The Story
Why it exists.
The beginning
Lulu arrived in 2017, designed by Gabriela Chelariu for Olfactory NYC, the SoHo studio built on the premise that fragrance should be shaped by the wearer, not handed down from a brand. That positioning makes Lulu an interesting counterpoint. It wasn't a custom blend assembled by a customer. It was a finished work, complete before you arrived. Named for the idea of a best friend rather than a destination or an emotion, Lulu asked a simple question: what if the most personal fragrance wasn't one you built, but one that already felt like it belonged to you?
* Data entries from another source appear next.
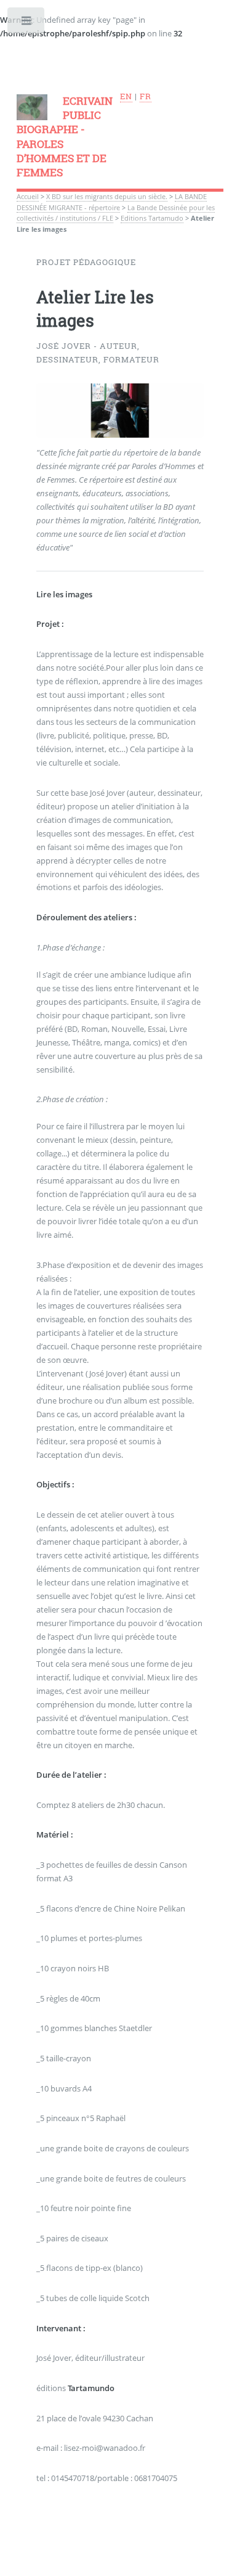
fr (145, 96)
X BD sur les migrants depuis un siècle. (106, 196)
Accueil (28, 196)
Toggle (27, 23)
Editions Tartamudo (152, 218)
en (126, 96)
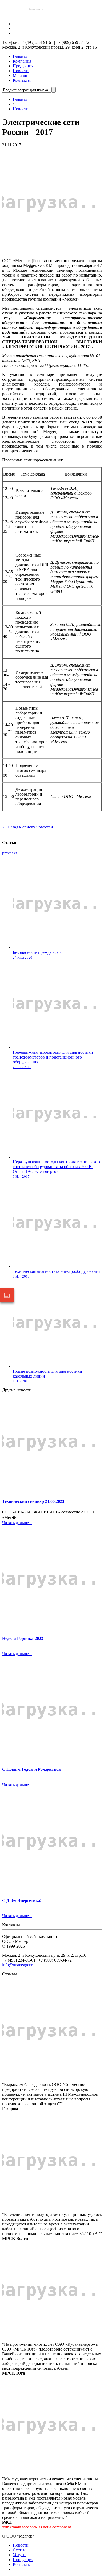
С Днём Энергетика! (21, 1900)
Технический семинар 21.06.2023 (33, 1501)
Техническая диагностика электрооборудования (56, 1271)
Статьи (19, 2550)
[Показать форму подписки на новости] (7, 1295)
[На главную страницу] (35, 14)
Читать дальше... (17, 1522)
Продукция (23, 66)
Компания (22, 61)
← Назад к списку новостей (27, 827)
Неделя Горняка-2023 (22, 1638)
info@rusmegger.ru (18, 1965)
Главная (20, 56)
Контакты (22, 80)
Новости (21, 70)
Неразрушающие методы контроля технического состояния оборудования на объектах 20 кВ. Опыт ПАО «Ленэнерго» (57, 1166)
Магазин (21, 75)
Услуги (19, 2554)
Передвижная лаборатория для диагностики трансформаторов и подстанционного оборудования (53, 1057)
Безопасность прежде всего (37, 952)
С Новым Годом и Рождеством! (32, 1769)
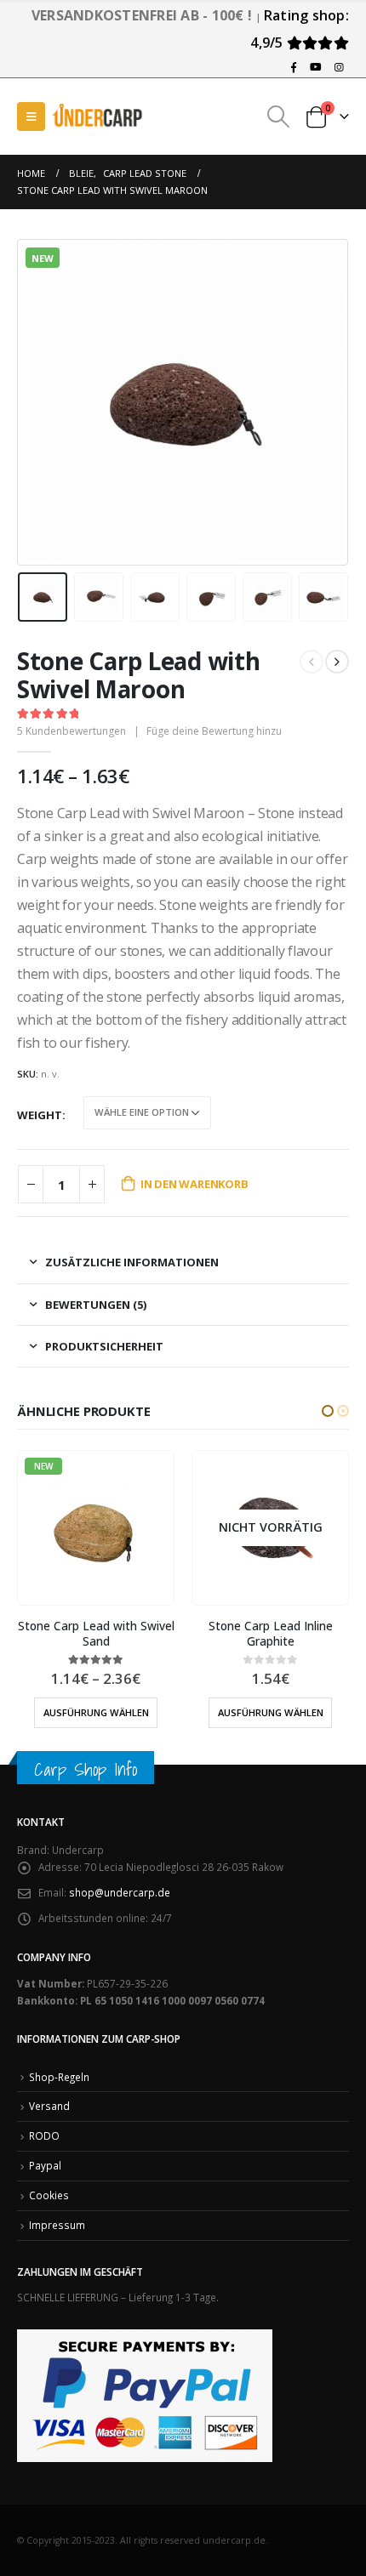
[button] (327, 1411)
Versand (49, 2106)
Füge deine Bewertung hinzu (214, 731)
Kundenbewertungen (71, 731)
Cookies (49, 2195)
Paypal (45, 2165)
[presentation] (38, 402)
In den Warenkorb (194, 1183)
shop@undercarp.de (119, 1892)
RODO (44, 2135)
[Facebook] (293, 67)
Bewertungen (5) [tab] (95, 1304)
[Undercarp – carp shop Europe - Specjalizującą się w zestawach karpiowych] (98, 116)
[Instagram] (339, 67)
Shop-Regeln (59, 2077)
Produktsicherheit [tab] (104, 1346)
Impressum (57, 2225)
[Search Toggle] (279, 116)
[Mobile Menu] (31, 116)
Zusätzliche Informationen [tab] (132, 1262)
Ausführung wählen (96, 1712)
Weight (39, 1115)
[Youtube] (316, 67)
The heart of this composition is a studied tension between cool and warm. The orris brings its powdery, slightly floral character, iris at its most refined, not earthy or root-like. Tonka bean introduces a sweetness that stays on the right side of creamy, never tipping into gourmand. Musk threads through as a quiet anchor, pulling the whole thing closer to the skin rather than letting it project. What makes this structure work is the proportion: enough iris to feel distinctive, enough tonka to feel warm, enough musk to feel intimate. Too much of any one would collapse the balance.
The evolution
The opening announces itself quietly, iris powder, clean and dry, with just enough tonka warmth to keep it from reading as austere. Within twenty minutes, the composition shifts. The powder softens. Tonka's creaminess moves forward, and the musk begins its slow work of pulling everything inward. By hour two, Lulu has become something close and personal, the kind of fragrance you catch on your own wrist, not the kind announcing your arrival. The drydown is where this earns its name. Warm, soft, and dependable. The tonka and musk settle into a skin-like warmth that lingers without projecting. This is the phase that makes people call it familiar, easy, like a second skin. It fades gracefully rather than disappearing, a quiet exit, no drama.
Cultural impact
Lulu belongs to a particular corner of contemporary scent culture: the move toward intimacy over impact, toward finding rather than projecting. In a market that often rewards boldness, this is fragrance for someone who already knows who they are. It speaks to a growing audience that no longer needs a fragrance to announce them, willing instead to let the scent reveal itself only to those who come close.